Celebrity News

Bar Refaeli's Skin-Tight Catsuit, Kristin McGee's Tips for a Tighter Tush, and Much, Much More

Fitness expert Kristin McGee shows us three easy moves to get your bum in shape.

 

Here's what's on our radar:

• On Wednesday, Israeli model Bar Refaeli posted an Instagram photo of herself wearing some sort of see-through catsuit (below), along with a caption reading, "Just running out for some groceries." However, she failed to specify whether she planned to shoplift those groceries, as her tight cat-burglar outfit would imply, so nearby storeowners should be on the lookout. 

 

A photo posted by Bar Refaeli (@barrefaeli) on

May 6, 2015 at 5:27am PDT

• Speaking of things that are tight, let's talk about Kristin McGee's tush. McGee is a celebrity trainer who has worked with Bethenny Frankel and LeAnn Rimes (to name a few), so she knows a thing or two about sculpting a butt that would look fantastic in a cat-burglar outfit. Watch the video above for a few tips before going out to rob your local convenience store.

• In an upcoming episode of "Keeping Up With the Kardashians," Kylie Jenner reportedly admits to using "temporary lip fillers" to plump her oft-discussed lips. So go ahead and cross "Kylie's Lips" off your list of "Suspiciously Plump Kardashian Body Parts in Need of Authentication." (Only about a dozen more to go!)

• After taping an appearance for "Jimmy Kimmel Live," somebody threw powdered sugar in Adam Levine's face while he was signing autographs outside the studio (below at around 0:55). The assailant was reportedly arrested for battery, but we feel that's a little harsh: After all, wouldn't it only be battery if the attacker had dipped Levine in a nice egg wash, too?

• On Tuesday's episode of "Watch What Happens Live," host Andy Cohen revealed Lance Bass to be the most famous person he's ever slept with. However, "Lance Bass" probably remains the most famous person Lance Bass has ever slept with. (The guy was in *NSYNC!)

• Brad Pitt and Angelina Jolie are reportedly selling the New Orleans mansion they purchased in 2006 for nearly double its purchase price of $3.5 million ($6.5 million). The home is said to contain five bedrooms, three and a half baths, and a magical indoor rollercoaster for all you're concerned, because you don't have enough money to see the inside of it.

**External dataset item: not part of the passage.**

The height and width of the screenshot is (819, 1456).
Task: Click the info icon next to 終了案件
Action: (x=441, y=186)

• Warner Bros. has released another trailer for "Magic Mike XXL," the second installment in Channing Tatum's stripper opus (below). It's got a lot of the same footage as the last ones (mosty of Joe Manganiello violating a Pepsi display), but this time, the filmmakers loaded it with all the double entendres they presumably forgot to include in the finished script.

• FOX has canceled Mindy Kaling's sitcom "The Mindy Project" after three years on the air, and it's reportedly depressed quite a bit of fans on social media. For everybody else, though, you can just go ahead and keep not watching "The Mindy Project" like you weren't before. Nothing much will change for you.

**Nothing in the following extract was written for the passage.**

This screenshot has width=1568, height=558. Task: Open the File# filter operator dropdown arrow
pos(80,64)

• One Direction singer Louis Tomlinson and his former bandmate Zayn Malik are currently engaged in a Twitter feud. It all started when Louis made fun of Zayn's current producer, but culminated when Zayn told Louis to get his own life and stop making "bitchy comments." Needless to say, this has been the most exciting material 1D has released in ages. 

• McDonald's is bringing back their Hamburglar character to promote its new Sirloin Third Pounder burgers. This time, however, he's being portrayed as an actual human man with a wife, a kid, and an affinity for striped clothing (below). If successful, expect McDonald's to follow up with a similar campaign for their next new product, where maybe they reveal Grimace is just a fat dude in purple tracksuit.

• And lastly, Jennifer Aniston is reportedly being considered for a role in the upcoming spin-off of 2004's "Mean Girls," to be called "Mean Moms." Apparently, after seeing Aniston play a "Horrible Boss" twice already, the film's producers were thoroughly convinced she could play the similarly disgusting matriarch of a family.